The demand for injection molded products in industry increases because of the capability of high-volume-production, suitable properties and high geometrical freedom of design. To improve the mechanical properties such as stiffness and heat distortion temperature of thermoplastic materials, reinforcing fibers are embedded in the thermoplastic matrix. Due to the flow conditions during processing, the resulting components show a complex fiber orientation distribution which is exhibited by a layered skin-core structure. Depending on the local fiber orientation relative to the loading direction, various damage phenomena and damage evolution processes appear on the fiber–matrix interface. In the case of fibers loaded perpendicular to their fiber axis, the debonding of the matrix starts from the outer fiber ends. Fibers which are loaded in their longitudinal axis are cracked or pulled out. To consider local fiber orientations as well as the local damage behavior at the fiber–matrix interface, the fiber orientation is simulated applying injection molding simulations. The damage behavior is investigated by using a statistical approach together with a combined cell model. The damage development of the fiber–matrix interface is captured by considering two extreme cases which are a totally damaged fiber–matrix interface and a perfect or intact interface within the unit cell.
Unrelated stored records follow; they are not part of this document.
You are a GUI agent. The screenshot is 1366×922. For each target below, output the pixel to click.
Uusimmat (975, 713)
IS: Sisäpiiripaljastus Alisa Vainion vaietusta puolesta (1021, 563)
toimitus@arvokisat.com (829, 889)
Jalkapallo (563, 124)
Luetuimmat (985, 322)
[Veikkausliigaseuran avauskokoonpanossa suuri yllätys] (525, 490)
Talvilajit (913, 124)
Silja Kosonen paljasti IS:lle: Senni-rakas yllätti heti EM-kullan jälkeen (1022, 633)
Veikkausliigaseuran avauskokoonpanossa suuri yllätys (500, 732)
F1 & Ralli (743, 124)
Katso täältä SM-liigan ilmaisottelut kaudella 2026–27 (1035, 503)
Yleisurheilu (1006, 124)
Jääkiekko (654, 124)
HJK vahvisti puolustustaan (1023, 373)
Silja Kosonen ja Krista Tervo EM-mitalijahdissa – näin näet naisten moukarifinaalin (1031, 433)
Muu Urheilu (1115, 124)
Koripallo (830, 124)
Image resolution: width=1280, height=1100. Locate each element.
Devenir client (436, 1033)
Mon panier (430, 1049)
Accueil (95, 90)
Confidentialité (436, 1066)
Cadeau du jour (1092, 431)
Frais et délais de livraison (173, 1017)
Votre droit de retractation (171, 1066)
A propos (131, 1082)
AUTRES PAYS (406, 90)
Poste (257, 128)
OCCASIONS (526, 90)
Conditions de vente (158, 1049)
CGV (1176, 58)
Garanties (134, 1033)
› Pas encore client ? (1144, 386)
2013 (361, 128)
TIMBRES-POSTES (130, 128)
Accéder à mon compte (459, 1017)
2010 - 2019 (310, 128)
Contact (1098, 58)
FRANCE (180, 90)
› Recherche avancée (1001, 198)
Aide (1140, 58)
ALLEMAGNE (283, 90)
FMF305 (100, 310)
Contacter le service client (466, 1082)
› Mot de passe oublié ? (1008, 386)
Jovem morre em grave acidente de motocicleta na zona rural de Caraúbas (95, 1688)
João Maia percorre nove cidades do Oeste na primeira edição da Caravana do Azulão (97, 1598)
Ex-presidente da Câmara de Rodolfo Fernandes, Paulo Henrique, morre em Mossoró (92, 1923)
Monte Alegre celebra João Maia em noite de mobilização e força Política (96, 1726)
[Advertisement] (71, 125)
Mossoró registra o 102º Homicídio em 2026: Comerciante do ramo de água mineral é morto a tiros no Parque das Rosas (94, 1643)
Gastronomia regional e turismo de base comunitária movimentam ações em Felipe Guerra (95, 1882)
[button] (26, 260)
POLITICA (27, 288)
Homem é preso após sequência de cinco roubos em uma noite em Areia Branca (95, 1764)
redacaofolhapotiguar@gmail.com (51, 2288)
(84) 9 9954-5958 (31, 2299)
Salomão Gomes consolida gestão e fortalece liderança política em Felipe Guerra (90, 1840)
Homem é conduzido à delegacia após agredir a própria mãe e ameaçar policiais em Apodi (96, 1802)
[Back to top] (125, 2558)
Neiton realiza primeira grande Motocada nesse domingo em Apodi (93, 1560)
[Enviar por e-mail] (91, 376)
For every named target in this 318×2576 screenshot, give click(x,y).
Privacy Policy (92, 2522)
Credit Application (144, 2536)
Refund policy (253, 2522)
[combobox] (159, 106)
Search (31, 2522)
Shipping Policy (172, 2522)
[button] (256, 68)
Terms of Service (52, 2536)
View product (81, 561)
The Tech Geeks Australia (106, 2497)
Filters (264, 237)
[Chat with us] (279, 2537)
The process of damage evolution of the fiber–matrix interface during loading of the specimen is realized by an equation on the Weibull statistic which describes the transition from the intact interface to the totally damaged interface. The parameters of this equation are determined using inverse modeling by comparing simulation and experiment. The results show the different extent of damage development depending on the local fiber orientation as well as the poor mechanical properties of weak areas of a component such as a weld line where two melt fronts coalesce.